> [EXERCISE INSTRUCTIONS] Write out every line of the entries below as a numbered list, skipping the blank lines.

=== TASK INPUT ===

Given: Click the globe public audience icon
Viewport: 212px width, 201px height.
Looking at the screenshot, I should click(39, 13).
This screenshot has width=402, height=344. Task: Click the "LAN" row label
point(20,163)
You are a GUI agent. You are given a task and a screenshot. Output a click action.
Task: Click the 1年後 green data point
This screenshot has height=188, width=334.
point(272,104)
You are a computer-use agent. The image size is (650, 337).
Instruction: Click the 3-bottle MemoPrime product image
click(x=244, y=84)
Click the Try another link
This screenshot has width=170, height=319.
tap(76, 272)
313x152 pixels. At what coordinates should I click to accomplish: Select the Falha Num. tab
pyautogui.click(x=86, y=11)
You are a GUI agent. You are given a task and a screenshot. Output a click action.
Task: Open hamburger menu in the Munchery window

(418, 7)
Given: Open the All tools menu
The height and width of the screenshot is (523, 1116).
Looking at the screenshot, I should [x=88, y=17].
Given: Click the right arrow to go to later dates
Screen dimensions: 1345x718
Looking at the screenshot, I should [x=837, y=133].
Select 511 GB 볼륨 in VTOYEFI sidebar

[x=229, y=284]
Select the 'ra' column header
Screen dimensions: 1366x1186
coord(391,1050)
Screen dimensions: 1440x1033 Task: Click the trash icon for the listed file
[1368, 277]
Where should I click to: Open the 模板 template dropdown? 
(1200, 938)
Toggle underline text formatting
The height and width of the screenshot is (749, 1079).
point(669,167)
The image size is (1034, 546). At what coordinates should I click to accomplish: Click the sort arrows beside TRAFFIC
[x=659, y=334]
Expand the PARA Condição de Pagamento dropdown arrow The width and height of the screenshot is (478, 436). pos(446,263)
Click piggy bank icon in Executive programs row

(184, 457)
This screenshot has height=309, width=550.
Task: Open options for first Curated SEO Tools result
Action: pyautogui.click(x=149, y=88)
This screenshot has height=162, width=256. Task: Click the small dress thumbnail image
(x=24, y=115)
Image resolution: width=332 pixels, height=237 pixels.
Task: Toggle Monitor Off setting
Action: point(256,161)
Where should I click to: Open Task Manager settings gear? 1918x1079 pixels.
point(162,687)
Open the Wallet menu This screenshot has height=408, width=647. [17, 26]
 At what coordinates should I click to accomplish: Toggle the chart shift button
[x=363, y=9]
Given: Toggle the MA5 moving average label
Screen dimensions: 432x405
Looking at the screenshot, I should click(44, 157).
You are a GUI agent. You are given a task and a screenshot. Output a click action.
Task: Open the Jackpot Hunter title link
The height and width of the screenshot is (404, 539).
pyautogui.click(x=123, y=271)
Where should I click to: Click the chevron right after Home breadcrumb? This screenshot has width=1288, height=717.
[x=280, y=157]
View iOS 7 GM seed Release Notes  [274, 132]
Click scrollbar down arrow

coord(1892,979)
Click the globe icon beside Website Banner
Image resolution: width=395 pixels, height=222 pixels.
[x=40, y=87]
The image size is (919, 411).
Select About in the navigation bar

===

> [RESULT OF THIS TASK]
1. Given: Click the globe public audience icon
2. Viewport: 212px width, 201px height.
3. Looking at the screenshot, I should click(39, 13).
4. This screenshot has width=402, height=344. Task: Click the "LAN" row label
5. point(20,163)
6. You are a GUI agent. You are given a task and a screenshot. Output a click action.
7. Task: Click the 1年後 green data point
8. This screenshot has height=188, width=334.
9. point(272,104)
10. You are a computer-use agent. The image size is (650, 337).
11. Instruction: Click the 3-bottle MemoPrime product image
12. click(x=244, y=84)
13. Click the Try another link
14. This screenshot has width=170, height=319.
15. tap(76, 272)
16. 313x152 pixels. At what coordinates should I click to accomplish: Select the Falha Num. tab
17. pyautogui.click(x=86, y=11)
18. You are a GUI agent. You are given a task and a screenshot. Output a click action.
19. Task: Open hamburger menu in the Munchery window
20. (418, 7)
21. Given: Open the All tools menu
22. The height and width of the screenshot is (523, 1116).
23. Looking at the screenshot, I should [x=88, y=17].
24. Given: Click the right arrow to go to later dates
25. Screen dimensions: 1345x718
26. Looking at the screenshot, I should [x=837, y=133].
27. Select 511 GB 볼륨 in VTOYEFI sidebar
28. [x=229, y=284]
29. Select the 'ra' column header
30. Screen dimensions: 1366x1186
31. coord(391,1050)
32. Screen dimensions: 1440x1033 Task: Click the trash icon for the listed file
33. [1368, 277]
34. Where should I click to: Open the 模板 template dropdown? 
35. (1200, 938)
36. Toggle underline text formatting
37. The height and width of the screenshot is (749, 1079).
38. point(669,167)
39. The image size is (1034, 546). At what coordinates should I click to accomplish: Click the sort arrows beside TRAFFIC
40. [x=659, y=334]
41. Expand the PARA Condição de Pagamento dropdown arrow The width and height of the screenshot is (478, 436). pos(446,263)
42. Click piggy bank icon in Executive programs row
43. (184, 457)
44. This screenshot has height=309, width=550.
45. Task: Open options for first Curated SEO Tools result
46. Action: pyautogui.click(x=149, y=88)
47. This screenshot has height=162, width=256. Task: Click the small dress thumbnail image
48. (x=24, y=115)
49. Image resolution: width=332 pixels, height=237 pixels.
50. Task: Toggle Monitor Off setting
51. Action: point(256,161)
52. Where should I click to: Open Task Manager settings gear? 1918x1079 pixels.
53. point(162,687)
54. Open the Wallet menu This screenshot has height=408, width=647. [17, 26]
55.  At what coordinates should I click to accomplish: Toggle the chart shift button
56. [x=363, y=9]
57. Given: Toggle the MA5 moving average label
58. Screen dimensions: 432x405
59. Looking at the screenshot, I should click(44, 157).
60. You are a GUI agent. You are given a task and a screenshot. Output a click action.
61. Task: Open the Jackpot Hunter title link
62. The height and width of the screenshot is (404, 539).
63. pyautogui.click(x=123, y=271)
64. Where should I click to: Click the chevron right after Home breadcrumb? This screenshot has width=1288, height=717.
65. [x=280, y=157]
66. View iOS 7 GM seed Release Notes  [274, 132]
67. Click scrollbar down arrow
68. coord(1892,979)
69. Click the globe icon beside Website Banner
70. Image resolution: width=395 pixels, height=222 pixels.
71. [x=40, y=87]
72. The image size is (919, 411).
73. Select About in the navigation bar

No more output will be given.